Nueva plataforma para estudiar las enfermedades raras entre médicos y pacientes
El objetivo es desarrollar un protocolo de detección rápida y acortar el tiempo de diagnóstico. Para conseguirlo utilizarán, entre otras herramientas, la integración tanto de los pacientes como de los médicos y los investigadores en las redes sociales creando un foro colaborativo para la interacción y dinamización de ideas y planteamiento de problemas y soluciones.

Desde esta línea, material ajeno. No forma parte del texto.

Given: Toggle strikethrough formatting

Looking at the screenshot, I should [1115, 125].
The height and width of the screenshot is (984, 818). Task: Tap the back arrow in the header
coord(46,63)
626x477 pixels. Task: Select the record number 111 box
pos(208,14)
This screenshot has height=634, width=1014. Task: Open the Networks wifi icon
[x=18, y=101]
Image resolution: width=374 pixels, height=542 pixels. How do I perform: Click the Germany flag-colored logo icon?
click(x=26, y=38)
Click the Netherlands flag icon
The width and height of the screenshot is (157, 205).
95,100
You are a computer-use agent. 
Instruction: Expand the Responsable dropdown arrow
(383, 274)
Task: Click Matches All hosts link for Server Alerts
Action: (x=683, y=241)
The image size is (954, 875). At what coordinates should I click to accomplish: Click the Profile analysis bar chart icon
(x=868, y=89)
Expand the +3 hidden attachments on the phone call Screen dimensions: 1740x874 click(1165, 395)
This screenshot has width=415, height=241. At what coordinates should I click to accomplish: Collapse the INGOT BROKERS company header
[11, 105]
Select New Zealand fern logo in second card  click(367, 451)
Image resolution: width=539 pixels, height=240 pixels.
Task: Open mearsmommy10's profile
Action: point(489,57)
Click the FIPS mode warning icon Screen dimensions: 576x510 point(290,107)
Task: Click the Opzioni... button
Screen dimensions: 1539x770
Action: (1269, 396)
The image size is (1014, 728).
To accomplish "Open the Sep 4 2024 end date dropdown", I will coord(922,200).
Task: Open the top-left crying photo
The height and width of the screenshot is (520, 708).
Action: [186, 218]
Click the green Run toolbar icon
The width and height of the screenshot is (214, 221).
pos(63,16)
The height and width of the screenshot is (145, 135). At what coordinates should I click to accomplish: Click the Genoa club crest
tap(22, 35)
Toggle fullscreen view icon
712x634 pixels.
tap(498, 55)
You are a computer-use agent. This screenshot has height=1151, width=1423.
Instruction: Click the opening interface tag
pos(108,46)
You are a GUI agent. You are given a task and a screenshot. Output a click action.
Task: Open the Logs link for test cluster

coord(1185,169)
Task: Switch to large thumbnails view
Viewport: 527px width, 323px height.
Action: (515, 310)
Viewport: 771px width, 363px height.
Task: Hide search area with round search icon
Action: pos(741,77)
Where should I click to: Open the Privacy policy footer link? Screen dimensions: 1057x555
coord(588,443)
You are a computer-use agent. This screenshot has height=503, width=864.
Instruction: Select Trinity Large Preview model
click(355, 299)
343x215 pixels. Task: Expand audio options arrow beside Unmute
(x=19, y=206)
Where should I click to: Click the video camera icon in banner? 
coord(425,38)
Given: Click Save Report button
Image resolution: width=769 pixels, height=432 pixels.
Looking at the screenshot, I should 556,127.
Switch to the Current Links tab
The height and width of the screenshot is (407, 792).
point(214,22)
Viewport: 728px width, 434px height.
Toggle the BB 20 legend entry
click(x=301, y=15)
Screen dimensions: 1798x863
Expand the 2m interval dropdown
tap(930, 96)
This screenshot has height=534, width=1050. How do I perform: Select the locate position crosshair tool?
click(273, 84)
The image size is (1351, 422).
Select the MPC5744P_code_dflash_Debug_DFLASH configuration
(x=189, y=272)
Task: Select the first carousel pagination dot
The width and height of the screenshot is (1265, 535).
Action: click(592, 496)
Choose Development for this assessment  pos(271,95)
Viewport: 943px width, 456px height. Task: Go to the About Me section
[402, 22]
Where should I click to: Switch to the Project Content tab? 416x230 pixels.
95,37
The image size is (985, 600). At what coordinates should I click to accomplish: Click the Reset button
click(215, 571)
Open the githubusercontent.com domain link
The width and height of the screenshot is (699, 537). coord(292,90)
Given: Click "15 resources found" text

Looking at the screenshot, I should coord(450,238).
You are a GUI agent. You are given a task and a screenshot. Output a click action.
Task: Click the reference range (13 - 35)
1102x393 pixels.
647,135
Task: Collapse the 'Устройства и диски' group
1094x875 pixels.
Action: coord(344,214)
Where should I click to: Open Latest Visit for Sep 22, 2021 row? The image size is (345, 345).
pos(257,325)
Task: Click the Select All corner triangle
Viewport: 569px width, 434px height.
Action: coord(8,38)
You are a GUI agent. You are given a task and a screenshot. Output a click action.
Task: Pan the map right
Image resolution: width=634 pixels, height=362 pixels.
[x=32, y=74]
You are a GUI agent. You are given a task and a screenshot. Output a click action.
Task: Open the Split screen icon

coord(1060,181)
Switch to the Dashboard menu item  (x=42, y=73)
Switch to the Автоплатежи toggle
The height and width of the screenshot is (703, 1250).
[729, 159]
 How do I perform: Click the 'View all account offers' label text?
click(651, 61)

La plataforma ha sido presentada durante el curso del II Café Científico organizado por la asociación AEPPEVA en Burgos. En este acto, el presidente de la Fundación Bamberg, Ignacio Parra, calificó de “escandalosa” la demora actual en España entre la detección y diagnóstico de una enfermedad poco común. “Necesitamos proveer de herramientas o protocolos a los médicos de familia para ayudarlos a detectar la posibilidad existencia de una enfermedad rara -dolencias con prevalencia inferior a 5 pacientes por cada10.000 personas- y la derivación hacia el especialista, mejorando la comunicación con estos facultativos con el fin de acortar el tiempo promedio de diagnóstico que ahora es escandalosamente alto”. En este sentido, Parra recalcó la importancia de desarrollar los grupos de trabajo en la red no sólo por especialidades médicas o sintomatologías, sino, también, por sistemas, tales como inmunológico, metabólico, endocrino, etc. Igualmente destacó la importancia de contar con la experiencia de los pacientes. La Fundación Bamberg, colaborará en la plataforma, una iniciativa del todo afín a su misión a favor del impulso de la Gestión y las Tecnologías de la Salud.